[Exercise prompt] This task calls for copying each line below that contains "plus".

[Information shown]
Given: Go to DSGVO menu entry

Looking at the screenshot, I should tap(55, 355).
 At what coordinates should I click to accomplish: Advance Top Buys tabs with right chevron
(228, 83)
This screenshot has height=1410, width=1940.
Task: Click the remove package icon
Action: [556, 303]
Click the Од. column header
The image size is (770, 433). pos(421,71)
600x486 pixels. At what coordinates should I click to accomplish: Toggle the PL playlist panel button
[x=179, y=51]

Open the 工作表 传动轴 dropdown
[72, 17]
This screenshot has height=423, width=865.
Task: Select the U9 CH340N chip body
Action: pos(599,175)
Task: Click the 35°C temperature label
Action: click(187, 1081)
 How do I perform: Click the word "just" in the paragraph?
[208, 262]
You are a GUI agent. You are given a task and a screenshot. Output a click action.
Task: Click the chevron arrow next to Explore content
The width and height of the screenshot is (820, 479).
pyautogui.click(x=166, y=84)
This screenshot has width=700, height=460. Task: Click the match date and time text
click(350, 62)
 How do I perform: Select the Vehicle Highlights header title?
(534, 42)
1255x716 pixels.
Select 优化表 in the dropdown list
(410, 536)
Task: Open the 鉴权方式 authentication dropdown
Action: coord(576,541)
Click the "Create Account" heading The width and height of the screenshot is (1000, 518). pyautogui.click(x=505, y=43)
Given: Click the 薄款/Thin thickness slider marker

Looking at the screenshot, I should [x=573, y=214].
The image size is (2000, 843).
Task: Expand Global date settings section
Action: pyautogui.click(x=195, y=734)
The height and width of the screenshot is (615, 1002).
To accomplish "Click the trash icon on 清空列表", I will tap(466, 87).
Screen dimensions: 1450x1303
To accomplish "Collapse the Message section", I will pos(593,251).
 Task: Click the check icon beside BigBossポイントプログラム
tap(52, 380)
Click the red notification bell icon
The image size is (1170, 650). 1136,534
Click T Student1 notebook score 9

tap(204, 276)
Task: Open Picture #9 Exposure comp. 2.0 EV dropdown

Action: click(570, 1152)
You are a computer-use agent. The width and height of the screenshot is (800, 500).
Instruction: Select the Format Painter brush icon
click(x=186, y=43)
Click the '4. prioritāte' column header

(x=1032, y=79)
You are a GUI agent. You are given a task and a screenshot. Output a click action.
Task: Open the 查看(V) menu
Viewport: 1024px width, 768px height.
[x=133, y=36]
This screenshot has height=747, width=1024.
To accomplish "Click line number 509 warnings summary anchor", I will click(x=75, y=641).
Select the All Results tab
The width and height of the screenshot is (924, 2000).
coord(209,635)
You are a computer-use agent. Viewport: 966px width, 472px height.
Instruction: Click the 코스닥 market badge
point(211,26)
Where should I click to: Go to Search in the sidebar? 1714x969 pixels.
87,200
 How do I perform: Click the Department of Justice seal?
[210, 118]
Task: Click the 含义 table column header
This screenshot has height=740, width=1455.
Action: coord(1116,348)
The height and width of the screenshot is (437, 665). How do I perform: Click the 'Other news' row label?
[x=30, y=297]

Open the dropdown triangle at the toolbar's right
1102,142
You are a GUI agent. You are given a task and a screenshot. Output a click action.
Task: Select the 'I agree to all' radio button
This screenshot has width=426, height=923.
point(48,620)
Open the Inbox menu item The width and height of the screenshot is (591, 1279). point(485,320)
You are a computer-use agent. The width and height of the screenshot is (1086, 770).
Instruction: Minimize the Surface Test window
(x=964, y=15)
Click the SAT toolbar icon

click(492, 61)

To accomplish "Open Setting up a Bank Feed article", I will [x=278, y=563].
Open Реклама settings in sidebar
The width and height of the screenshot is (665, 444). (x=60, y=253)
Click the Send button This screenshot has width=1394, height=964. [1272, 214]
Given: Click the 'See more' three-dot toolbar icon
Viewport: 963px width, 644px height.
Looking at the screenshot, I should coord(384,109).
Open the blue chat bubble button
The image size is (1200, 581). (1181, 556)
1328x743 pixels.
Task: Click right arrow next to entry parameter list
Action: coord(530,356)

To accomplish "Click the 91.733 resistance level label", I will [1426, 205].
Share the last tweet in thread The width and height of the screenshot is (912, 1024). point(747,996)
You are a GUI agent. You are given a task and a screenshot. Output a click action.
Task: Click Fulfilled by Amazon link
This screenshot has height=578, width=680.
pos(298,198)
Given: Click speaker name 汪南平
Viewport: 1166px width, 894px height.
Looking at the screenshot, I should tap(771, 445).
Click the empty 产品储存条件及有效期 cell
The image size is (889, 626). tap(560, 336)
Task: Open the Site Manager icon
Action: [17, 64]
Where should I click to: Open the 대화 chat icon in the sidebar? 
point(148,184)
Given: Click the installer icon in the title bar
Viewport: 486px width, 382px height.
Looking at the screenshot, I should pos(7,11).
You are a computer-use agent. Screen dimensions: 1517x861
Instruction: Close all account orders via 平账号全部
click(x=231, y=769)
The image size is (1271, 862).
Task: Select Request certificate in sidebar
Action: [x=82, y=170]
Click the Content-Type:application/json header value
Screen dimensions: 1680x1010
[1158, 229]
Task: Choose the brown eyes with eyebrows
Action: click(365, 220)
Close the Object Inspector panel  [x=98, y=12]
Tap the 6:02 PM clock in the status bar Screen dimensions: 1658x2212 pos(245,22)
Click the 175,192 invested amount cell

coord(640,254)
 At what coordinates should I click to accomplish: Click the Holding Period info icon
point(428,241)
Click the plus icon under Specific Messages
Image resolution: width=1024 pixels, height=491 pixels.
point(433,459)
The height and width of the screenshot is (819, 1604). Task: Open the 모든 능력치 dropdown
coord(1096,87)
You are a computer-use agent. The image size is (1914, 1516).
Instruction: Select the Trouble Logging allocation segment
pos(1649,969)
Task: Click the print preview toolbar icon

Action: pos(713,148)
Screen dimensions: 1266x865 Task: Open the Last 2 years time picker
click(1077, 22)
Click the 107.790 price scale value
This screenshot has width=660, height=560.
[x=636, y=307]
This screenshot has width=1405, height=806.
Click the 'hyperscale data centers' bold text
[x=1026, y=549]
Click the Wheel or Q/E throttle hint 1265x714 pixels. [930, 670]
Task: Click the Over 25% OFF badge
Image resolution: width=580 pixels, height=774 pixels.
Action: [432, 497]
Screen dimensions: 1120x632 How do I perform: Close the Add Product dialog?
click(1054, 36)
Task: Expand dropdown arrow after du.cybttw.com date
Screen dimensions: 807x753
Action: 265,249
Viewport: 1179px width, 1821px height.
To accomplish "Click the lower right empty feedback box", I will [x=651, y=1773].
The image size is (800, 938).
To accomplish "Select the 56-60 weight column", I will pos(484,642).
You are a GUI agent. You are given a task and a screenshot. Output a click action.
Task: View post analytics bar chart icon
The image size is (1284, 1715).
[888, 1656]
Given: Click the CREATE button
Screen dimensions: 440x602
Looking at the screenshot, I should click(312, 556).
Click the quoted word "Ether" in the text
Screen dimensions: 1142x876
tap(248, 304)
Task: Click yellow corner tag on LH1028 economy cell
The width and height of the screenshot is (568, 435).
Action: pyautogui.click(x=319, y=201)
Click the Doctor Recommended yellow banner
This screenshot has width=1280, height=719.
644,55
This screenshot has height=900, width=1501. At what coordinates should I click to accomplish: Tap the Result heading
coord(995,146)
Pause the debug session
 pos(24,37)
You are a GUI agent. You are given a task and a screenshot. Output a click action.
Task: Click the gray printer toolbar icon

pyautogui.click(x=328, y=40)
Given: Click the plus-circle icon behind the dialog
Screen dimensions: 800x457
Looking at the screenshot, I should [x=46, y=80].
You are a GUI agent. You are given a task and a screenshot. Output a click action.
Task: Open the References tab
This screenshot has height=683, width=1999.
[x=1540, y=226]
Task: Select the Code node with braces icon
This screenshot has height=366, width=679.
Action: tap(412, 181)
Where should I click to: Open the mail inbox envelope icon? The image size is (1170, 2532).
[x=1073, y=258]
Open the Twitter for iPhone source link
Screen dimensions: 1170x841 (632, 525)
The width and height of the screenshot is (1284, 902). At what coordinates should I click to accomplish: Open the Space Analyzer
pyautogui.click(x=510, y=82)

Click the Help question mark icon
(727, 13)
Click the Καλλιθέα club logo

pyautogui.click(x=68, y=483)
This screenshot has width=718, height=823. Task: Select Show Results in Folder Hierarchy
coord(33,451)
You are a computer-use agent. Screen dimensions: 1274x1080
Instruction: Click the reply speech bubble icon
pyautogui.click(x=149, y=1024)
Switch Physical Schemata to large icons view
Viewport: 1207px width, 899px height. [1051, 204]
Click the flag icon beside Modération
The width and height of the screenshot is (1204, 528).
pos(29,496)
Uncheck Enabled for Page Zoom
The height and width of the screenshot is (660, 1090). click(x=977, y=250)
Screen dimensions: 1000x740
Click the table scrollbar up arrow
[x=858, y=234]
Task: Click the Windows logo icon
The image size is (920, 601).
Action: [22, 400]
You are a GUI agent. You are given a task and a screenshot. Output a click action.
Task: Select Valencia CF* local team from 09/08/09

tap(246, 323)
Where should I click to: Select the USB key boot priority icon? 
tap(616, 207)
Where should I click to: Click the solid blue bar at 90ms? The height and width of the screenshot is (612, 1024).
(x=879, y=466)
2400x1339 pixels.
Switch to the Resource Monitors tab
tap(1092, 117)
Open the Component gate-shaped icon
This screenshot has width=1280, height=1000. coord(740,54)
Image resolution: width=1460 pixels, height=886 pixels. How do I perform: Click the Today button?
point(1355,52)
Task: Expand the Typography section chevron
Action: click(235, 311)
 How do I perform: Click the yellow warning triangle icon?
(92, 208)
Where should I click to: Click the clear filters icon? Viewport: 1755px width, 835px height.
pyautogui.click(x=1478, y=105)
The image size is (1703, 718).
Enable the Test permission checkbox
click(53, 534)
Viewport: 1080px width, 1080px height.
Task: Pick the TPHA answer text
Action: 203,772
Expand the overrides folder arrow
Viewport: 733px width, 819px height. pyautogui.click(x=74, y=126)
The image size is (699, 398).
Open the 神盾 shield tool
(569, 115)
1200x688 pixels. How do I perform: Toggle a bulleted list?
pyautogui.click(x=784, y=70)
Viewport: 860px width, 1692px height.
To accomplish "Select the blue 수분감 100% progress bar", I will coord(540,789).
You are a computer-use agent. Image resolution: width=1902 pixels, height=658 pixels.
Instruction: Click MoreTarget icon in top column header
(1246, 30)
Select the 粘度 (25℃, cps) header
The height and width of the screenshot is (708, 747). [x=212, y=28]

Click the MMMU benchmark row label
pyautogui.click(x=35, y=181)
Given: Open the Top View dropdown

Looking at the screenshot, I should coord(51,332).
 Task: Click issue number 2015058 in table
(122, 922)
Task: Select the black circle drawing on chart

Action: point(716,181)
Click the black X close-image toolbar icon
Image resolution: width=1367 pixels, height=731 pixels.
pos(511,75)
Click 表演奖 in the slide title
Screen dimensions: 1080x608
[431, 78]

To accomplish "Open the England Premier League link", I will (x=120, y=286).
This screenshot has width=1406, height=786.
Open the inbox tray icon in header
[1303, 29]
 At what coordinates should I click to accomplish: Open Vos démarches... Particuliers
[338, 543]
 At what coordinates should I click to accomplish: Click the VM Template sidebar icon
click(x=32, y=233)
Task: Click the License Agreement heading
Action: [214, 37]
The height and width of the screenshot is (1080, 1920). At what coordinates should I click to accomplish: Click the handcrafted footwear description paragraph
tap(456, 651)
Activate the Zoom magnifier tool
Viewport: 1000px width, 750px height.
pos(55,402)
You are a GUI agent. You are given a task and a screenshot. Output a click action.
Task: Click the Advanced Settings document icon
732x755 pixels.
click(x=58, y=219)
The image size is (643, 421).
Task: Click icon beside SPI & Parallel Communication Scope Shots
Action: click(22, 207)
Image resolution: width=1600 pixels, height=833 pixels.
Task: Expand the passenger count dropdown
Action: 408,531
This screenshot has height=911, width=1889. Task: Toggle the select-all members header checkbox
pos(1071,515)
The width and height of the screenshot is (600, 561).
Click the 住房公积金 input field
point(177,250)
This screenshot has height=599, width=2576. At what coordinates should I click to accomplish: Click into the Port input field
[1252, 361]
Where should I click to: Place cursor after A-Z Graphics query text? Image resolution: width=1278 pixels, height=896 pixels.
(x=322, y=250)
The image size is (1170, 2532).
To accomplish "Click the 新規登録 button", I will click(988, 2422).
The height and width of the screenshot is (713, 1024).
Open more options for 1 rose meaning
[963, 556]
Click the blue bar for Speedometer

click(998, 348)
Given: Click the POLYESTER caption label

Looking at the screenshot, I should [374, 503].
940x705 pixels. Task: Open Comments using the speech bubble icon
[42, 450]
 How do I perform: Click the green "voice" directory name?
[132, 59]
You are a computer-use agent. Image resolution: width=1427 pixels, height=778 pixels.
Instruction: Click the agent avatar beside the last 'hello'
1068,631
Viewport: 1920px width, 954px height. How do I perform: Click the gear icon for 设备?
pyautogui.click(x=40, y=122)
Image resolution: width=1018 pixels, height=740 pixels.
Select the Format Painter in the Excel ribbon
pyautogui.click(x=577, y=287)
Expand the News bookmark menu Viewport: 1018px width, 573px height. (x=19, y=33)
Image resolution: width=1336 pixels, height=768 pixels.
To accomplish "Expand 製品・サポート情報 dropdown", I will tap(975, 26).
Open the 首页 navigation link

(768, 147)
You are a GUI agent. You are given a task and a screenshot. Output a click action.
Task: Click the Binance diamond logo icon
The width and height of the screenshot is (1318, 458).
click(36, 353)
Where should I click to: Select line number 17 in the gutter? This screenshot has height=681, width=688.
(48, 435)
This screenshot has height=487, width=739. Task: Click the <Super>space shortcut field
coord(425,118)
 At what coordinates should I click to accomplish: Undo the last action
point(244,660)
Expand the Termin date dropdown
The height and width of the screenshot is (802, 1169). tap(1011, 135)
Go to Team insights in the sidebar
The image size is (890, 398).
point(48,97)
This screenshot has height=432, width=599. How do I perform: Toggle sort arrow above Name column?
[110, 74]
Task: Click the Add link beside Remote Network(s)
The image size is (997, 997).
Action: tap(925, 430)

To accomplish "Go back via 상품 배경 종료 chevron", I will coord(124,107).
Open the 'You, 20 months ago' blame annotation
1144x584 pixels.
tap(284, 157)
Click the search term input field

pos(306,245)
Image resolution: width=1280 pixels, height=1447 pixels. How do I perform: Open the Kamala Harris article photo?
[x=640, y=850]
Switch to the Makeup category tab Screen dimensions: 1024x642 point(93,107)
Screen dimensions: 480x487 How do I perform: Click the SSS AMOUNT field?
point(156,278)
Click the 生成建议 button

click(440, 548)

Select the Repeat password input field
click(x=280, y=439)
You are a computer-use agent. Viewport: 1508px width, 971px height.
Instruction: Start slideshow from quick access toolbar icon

[Answer to this exercise]
Click the plus icon under Specific Messages
Given: Click the plus-circle icon behind the dialog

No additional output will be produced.